*** RECORDS SHOWN Section Begins ***
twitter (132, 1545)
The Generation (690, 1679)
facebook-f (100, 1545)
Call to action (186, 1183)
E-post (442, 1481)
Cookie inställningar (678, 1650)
*** RECORDS SHOWN Section Ends ***
*** RECORDS SHOWN Section Begins ***
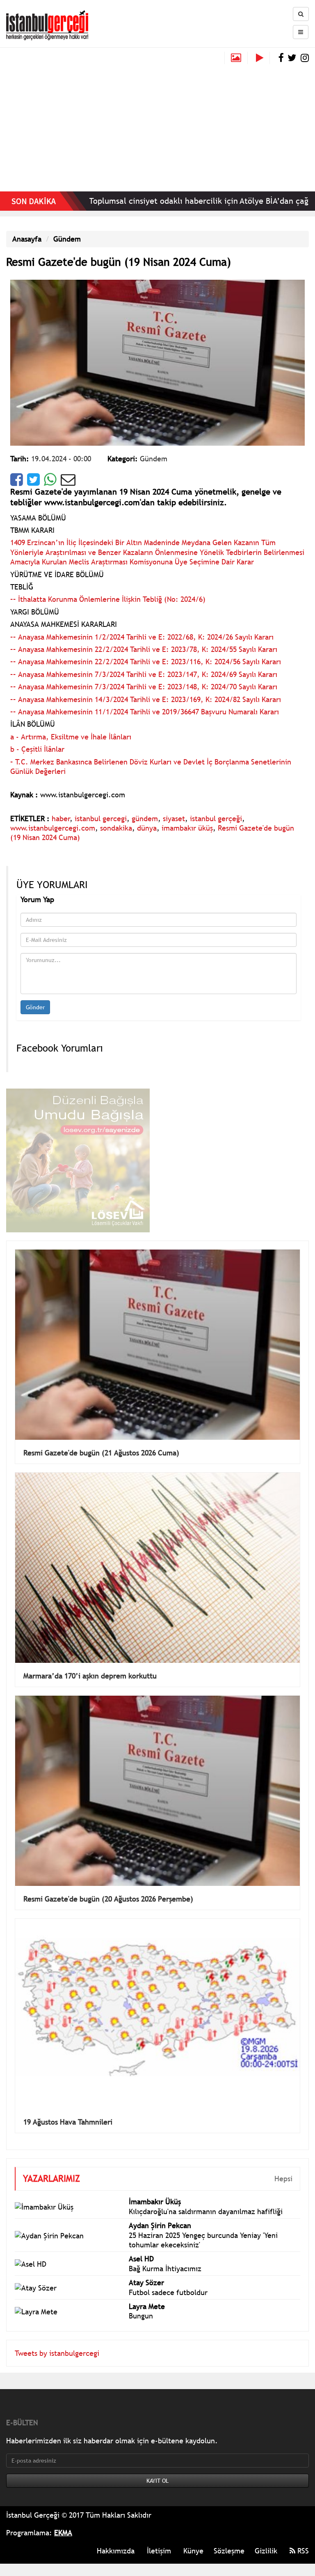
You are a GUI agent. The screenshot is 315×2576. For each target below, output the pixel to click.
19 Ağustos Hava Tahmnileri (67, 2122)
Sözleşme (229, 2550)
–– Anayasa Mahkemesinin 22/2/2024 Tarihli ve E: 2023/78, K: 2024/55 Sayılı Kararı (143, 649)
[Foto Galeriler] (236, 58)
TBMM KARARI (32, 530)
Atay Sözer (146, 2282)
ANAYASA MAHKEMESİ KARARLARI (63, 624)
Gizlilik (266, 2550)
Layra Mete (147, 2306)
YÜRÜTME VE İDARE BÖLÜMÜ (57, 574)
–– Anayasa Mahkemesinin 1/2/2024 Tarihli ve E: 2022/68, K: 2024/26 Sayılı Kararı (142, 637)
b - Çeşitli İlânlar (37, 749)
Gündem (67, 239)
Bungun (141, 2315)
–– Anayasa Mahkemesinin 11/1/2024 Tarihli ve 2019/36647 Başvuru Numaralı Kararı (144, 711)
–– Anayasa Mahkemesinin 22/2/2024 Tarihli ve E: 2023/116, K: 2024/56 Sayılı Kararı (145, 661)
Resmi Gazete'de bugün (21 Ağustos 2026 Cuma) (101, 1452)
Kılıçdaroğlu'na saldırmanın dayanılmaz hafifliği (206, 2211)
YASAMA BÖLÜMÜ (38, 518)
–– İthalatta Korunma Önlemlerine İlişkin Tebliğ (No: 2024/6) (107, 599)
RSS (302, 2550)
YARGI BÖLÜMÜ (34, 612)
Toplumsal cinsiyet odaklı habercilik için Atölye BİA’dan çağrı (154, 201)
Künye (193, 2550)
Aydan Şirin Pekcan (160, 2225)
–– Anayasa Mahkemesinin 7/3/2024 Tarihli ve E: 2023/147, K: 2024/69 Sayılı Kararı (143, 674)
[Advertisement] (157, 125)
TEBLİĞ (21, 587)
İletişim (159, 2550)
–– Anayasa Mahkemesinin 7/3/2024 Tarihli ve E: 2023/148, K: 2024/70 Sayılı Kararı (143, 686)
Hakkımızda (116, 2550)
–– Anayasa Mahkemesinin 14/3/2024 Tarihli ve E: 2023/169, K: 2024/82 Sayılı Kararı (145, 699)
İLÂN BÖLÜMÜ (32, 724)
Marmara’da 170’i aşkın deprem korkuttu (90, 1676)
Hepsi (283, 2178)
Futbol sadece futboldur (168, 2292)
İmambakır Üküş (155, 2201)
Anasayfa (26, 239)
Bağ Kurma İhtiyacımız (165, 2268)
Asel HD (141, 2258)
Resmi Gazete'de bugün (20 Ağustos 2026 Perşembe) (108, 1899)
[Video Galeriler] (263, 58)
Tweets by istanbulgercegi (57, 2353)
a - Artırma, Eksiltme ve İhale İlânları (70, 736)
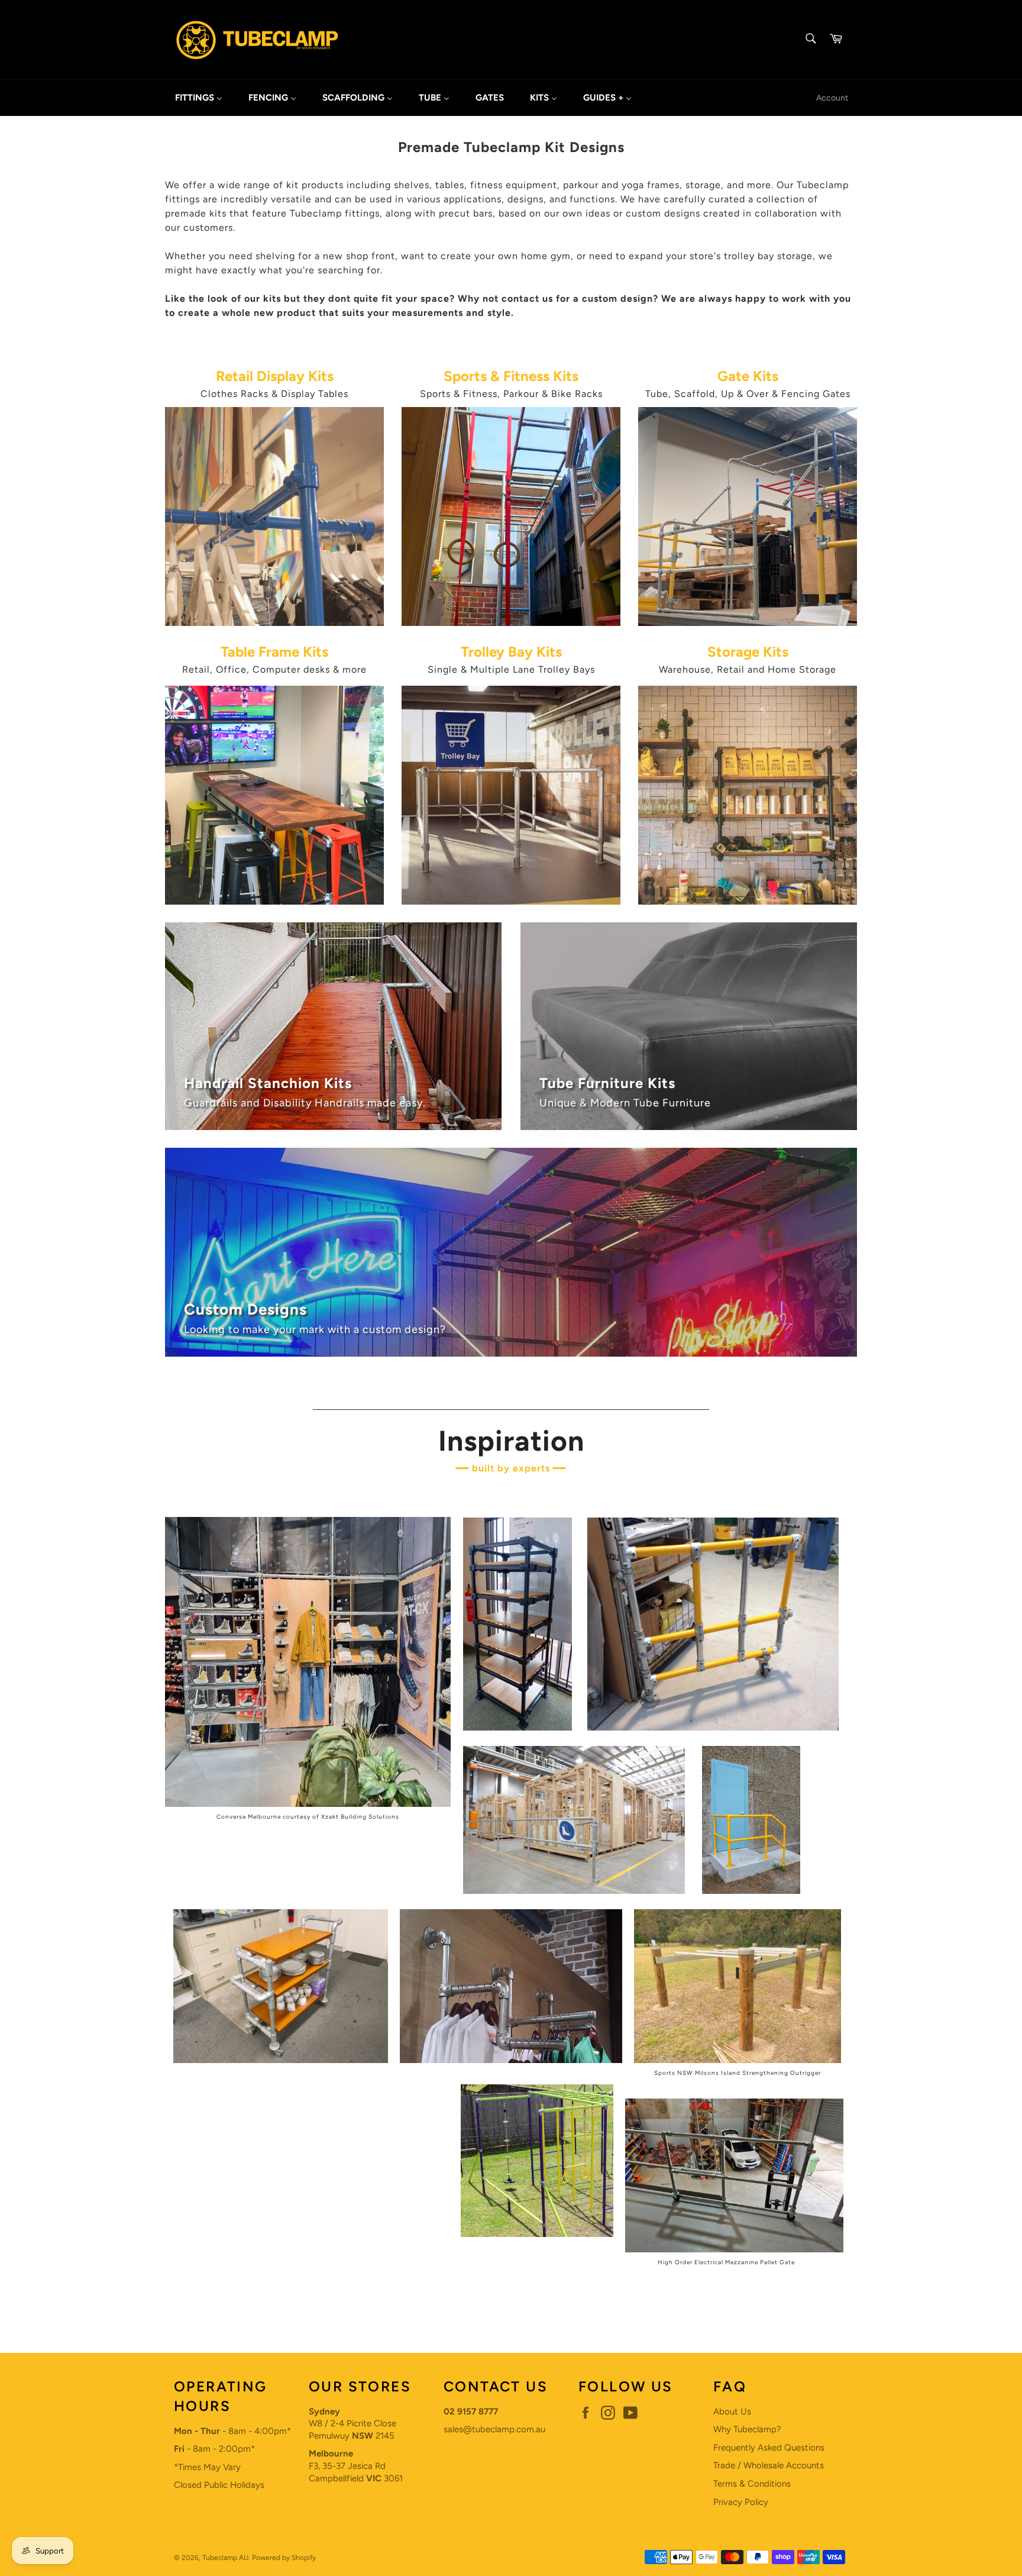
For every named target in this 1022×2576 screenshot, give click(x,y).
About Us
*** RECORDS SHOWN Section Ends ***
*** RECORDS SHOWN Section Begins ***
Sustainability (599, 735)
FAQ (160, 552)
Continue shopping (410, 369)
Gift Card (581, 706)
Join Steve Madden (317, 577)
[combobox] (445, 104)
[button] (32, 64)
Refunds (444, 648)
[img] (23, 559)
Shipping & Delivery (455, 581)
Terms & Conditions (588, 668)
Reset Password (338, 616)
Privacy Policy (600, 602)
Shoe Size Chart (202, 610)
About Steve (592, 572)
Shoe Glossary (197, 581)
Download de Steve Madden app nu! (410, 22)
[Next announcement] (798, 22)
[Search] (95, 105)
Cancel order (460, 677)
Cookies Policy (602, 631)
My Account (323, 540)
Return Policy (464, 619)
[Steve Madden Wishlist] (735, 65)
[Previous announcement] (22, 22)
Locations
*** RECORDS SHOWN Section Ends ***
• _TASK GOAL_
Please make an exact copy of the lines above from the line with "Atay Sözer (146, 2282)" through the line with "TEBLİĞ (21, 587)", both ends included.

• _ANSWER TO THIS PROBLEM_
Atay Sözer (146, 2282)
ANAYASA MAHKEMESİ KARARLARI (63, 624)
Gizlilik (266, 2550)
Layra Mete (147, 2306)
YÜRÜTME VE İDARE BÖLÜMÜ (57, 574)
–– Anayasa Mahkemesinin 1/2/2024 Tarihli ve E: 2022/68, K: 2024/26 Sayılı Kararı (142, 637)
b - Çeşitli İlânlar (37, 749)
Gündem (67, 239)
Bungun (141, 2315)
–– Anayasa Mahkemesinin 11/1/2024 Tarihli ve 2019/36647 Başvuru Numaralı Kararı (144, 711)
–– Anayasa Mahkemesinin 22/2/2024 Tarihli ve E: 2023/116, K: 2024/56 Sayılı Kararı (145, 661)
Resmi Gazete'de bugün (21 Ağustos 2026 Cuma) (101, 1452)
Kılıçdaroğlu'na saldırmanın dayanılmaz hafifliği (206, 2211)
YASAMA BÖLÜMÜ (38, 518)
–– İthalatta Korunma Önlemlerine İlişkin Tebliğ (No: 2024/6) (107, 599)
RSS (302, 2550)
YARGI BÖLÜMÜ (34, 612)
Toplumsal cinsiyet odaklı habercilik için Atölye BİA’dan çağrı (154, 201)
Künye (193, 2550)
Aydan Şirin Pekcan (160, 2225)
–– Anayasa Mahkemesinin 7/3/2024 Tarihli ve E: 2023/147, K: 2024/69 Sayılı Kararı (143, 674)
[Advertisement] (157, 125)
TEBLİĞ (21, 587)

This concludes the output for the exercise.